As of early this month, oil stocks had climbed 36 percent in the past year, buoyed by optimism about demand for crude from the United States and emerging economies such as China and India.
The S&P 500 rose 6.9 percent in the same period.
Digenan and his colleagues don’t mind being out of step with market trends, said Arijit Dutta, an analyst at Chicago-based research firm Morningstar.
“When a sector goes down, that’s when they pounce and look for opportunities,” he said.
The fund’s biggest investment is Citigroup, JPMorgan’s larger competitor. Top-10 holdings also include Morgan Stanley, the world’s largest securities firm, and Wells Fargo, a U.S. bank that had record earnings in the first quarter.
JPMorgan had record first-quarter net income, as investment-banking profit surged 30 percent, to $1.33 billion.
Excluding merger and legal-settlement costs, the bank earned 81 cents a share, beating the 69-cent average analysts’ estimate.
Digenan has co-managed the fund since 2001 alongside Leonard, UBS’ deputy global head of equities, and Cole, head of research for North American core equities.
The managers dissuade their 30 analysts from paying attention to short-term measures of a stock’s value, such as comparing price to earnings, Digenan said.
The team examines industry trends, analyzes competitors and looks at individual companies’ future earnings prospects to determine, he said, “if we were a cash buyer for the business, how much would we pay for it?”
“You can mix up the noise with information, and we want to stay away from that,” Digenan said.
The fund holds 65 stocks.
Digenan and his colleagues added to their stake in Albertsons, the second-largest U.S. supermarket chain, after the company said last month that its 2005 profit would be less than analysts had estimated. Albertsons, of Boise, Idaho, has the eighth-worst analyst rating in the S&P 500, according to data compiled by Bloomberg.
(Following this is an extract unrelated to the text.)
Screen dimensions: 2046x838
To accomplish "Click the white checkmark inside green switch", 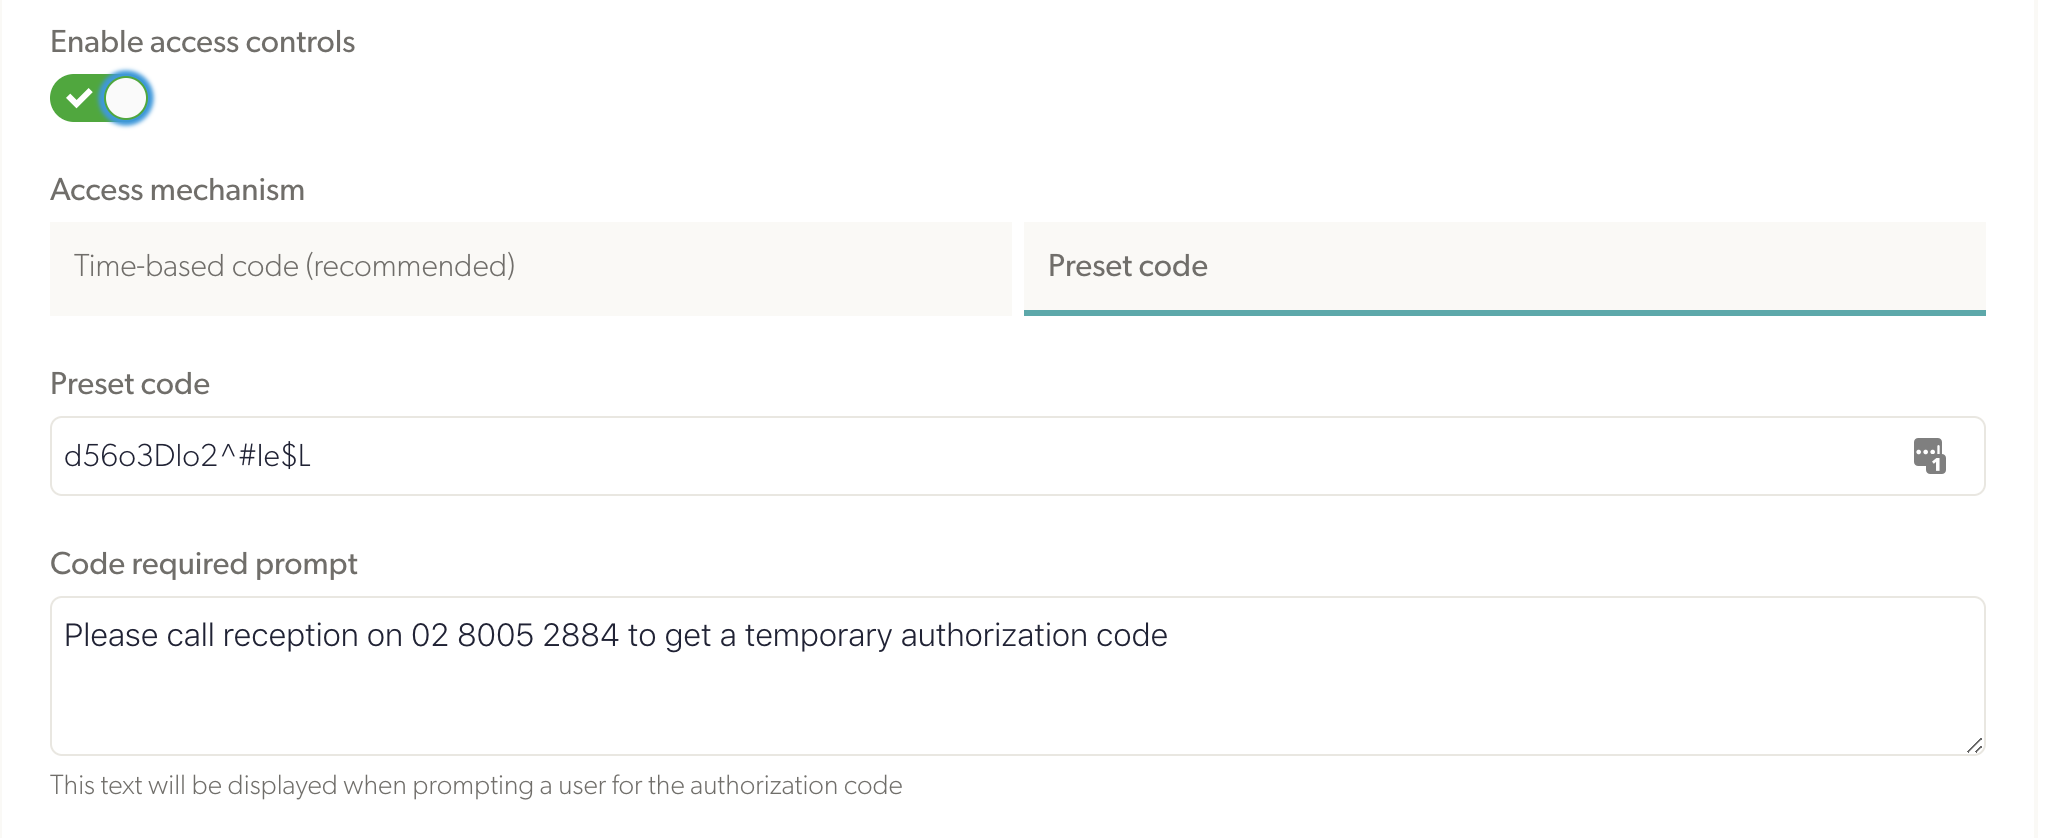I will (x=78, y=98).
The 2,500-store chain has been gaining market share faster than rivals since a 4 ½-month strike in California ended in early 2004, Digenan said.
The fund has avoided most big pharmaceutical companies.
It does own shares of Allergan, the maker of the anti-wrinkle treatment Botox, which Digenan said provides good long-term prospects because of its new-drug pipeline.
The Irvine, Calif., company said pharmaceutical sales would be as much as $2.2 billion this year, including about $840 million coming from sales of Botox.
As baby boomers age, “the one area you do not have pricing pressure is in these vanity-type drugs that people are willing to pay for,” Digenan said.